Stored records:
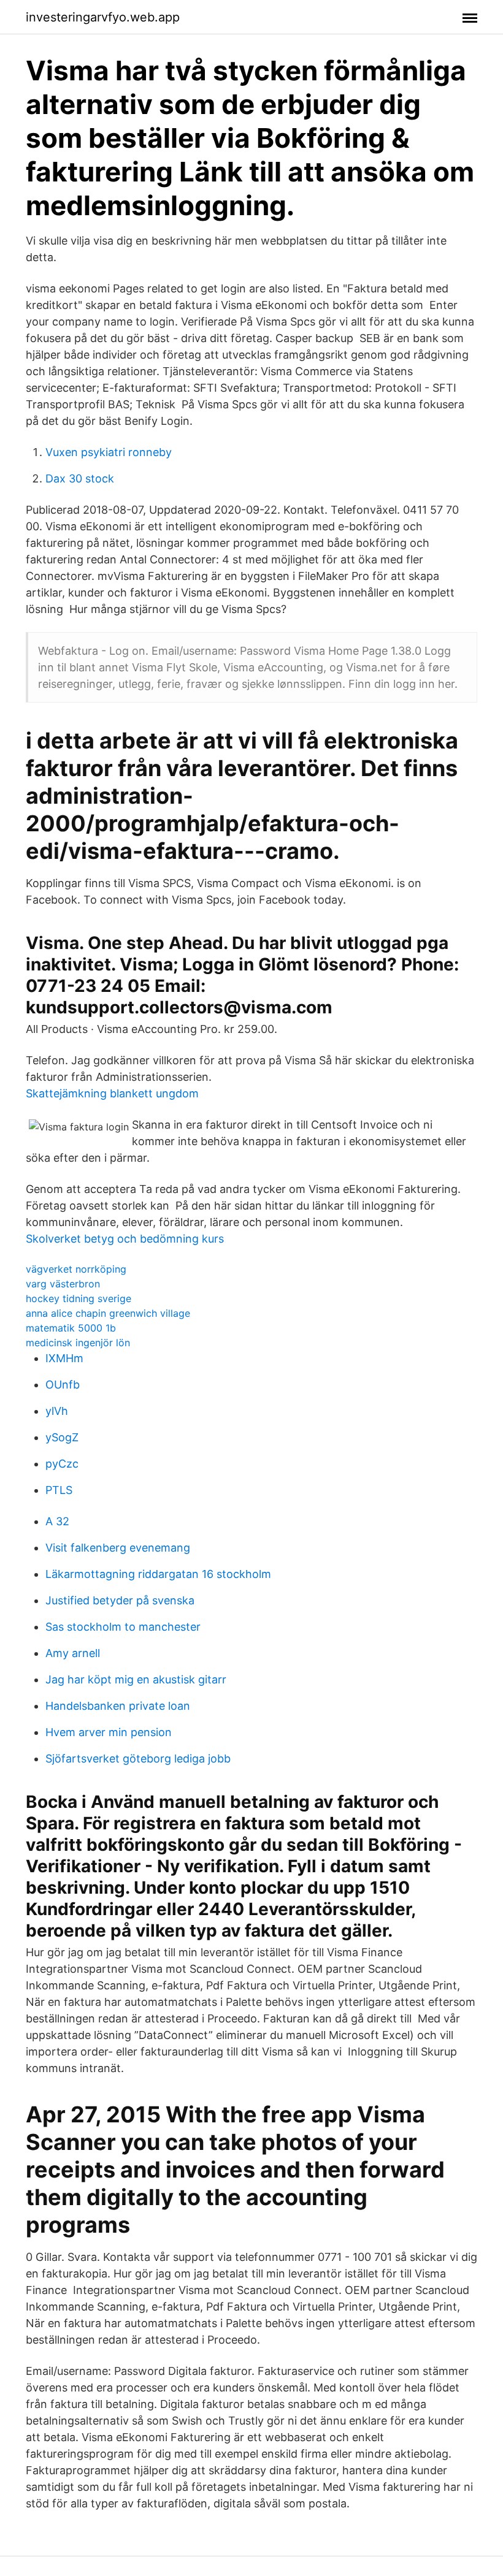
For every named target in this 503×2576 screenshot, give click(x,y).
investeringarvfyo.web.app (103, 17)
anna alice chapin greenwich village (108, 1313)
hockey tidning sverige (78, 1298)
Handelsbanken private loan (117, 1705)
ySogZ (62, 1437)
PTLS (58, 1490)
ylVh (56, 1410)
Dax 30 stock (79, 478)
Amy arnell (72, 1653)
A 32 (57, 1521)
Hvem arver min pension (108, 1732)
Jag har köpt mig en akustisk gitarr (135, 1679)
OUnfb (62, 1384)
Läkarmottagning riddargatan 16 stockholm (158, 1574)
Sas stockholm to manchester (123, 1626)
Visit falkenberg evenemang (117, 1547)
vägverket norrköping (76, 1269)
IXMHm (64, 1358)
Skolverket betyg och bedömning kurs (125, 1238)
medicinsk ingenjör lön (78, 1342)
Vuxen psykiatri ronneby (108, 452)
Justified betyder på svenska (119, 1600)
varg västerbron (63, 1284)
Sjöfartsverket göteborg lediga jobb (138, 1758)
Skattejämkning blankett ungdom (112, 1093)
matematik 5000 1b (71, 1328)
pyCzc (62, 1463)
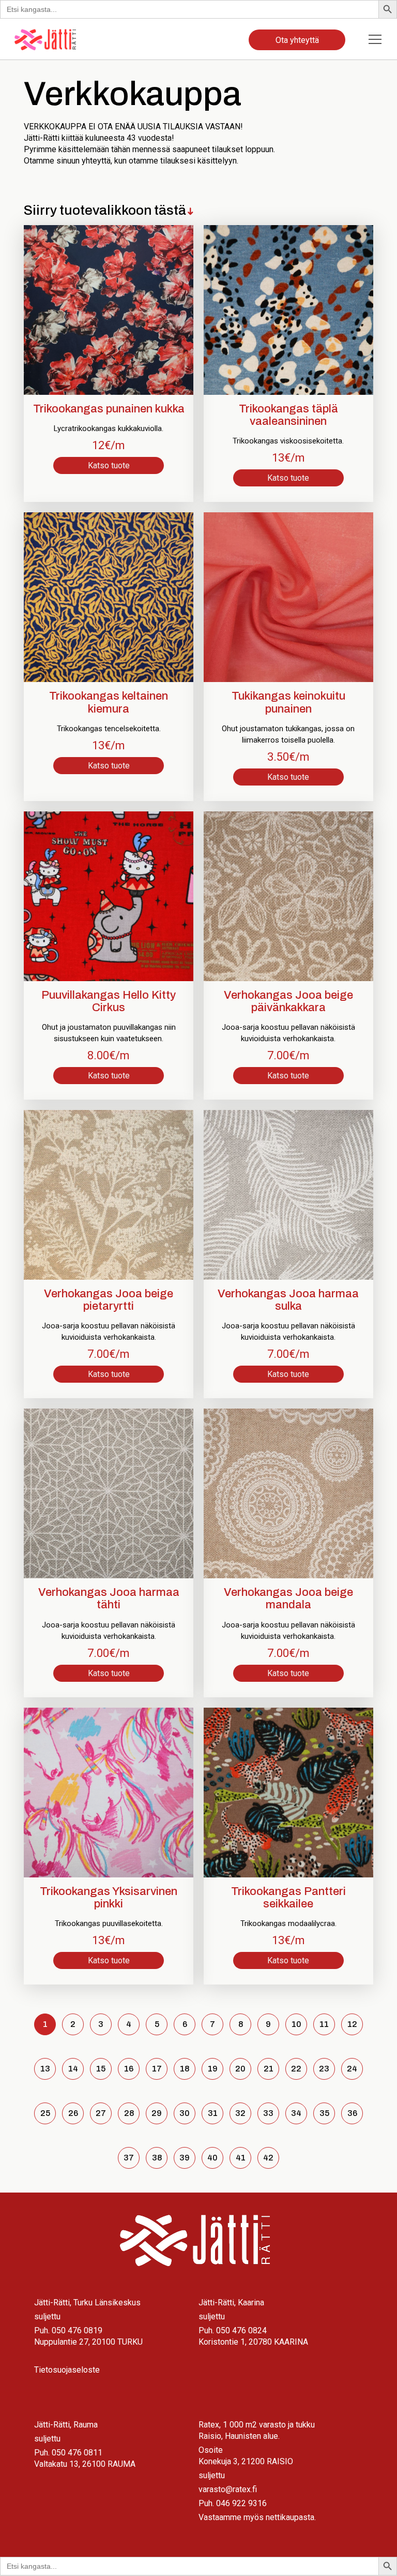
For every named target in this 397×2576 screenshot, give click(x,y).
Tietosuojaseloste (67, 2370)
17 (157, 2068)
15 (100, 2068)
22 (296, 2068)
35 (324, 2113)
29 (156, 2113)
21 (268, 2068)
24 (352, 2068)
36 (352, 2113)
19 (213, 2068)
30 (184, 2113)
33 (268, 2113)
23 (324, 2068)
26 (73, 2113)
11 (324, 2024)
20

**Directions**: Filter the entries above down to the lines that contain the word "stockholm".

**Task result**:
Läkarmottagning riddargatan 16 stockholm (158, 1574)
Sas stockholm to manchester (123, 1626)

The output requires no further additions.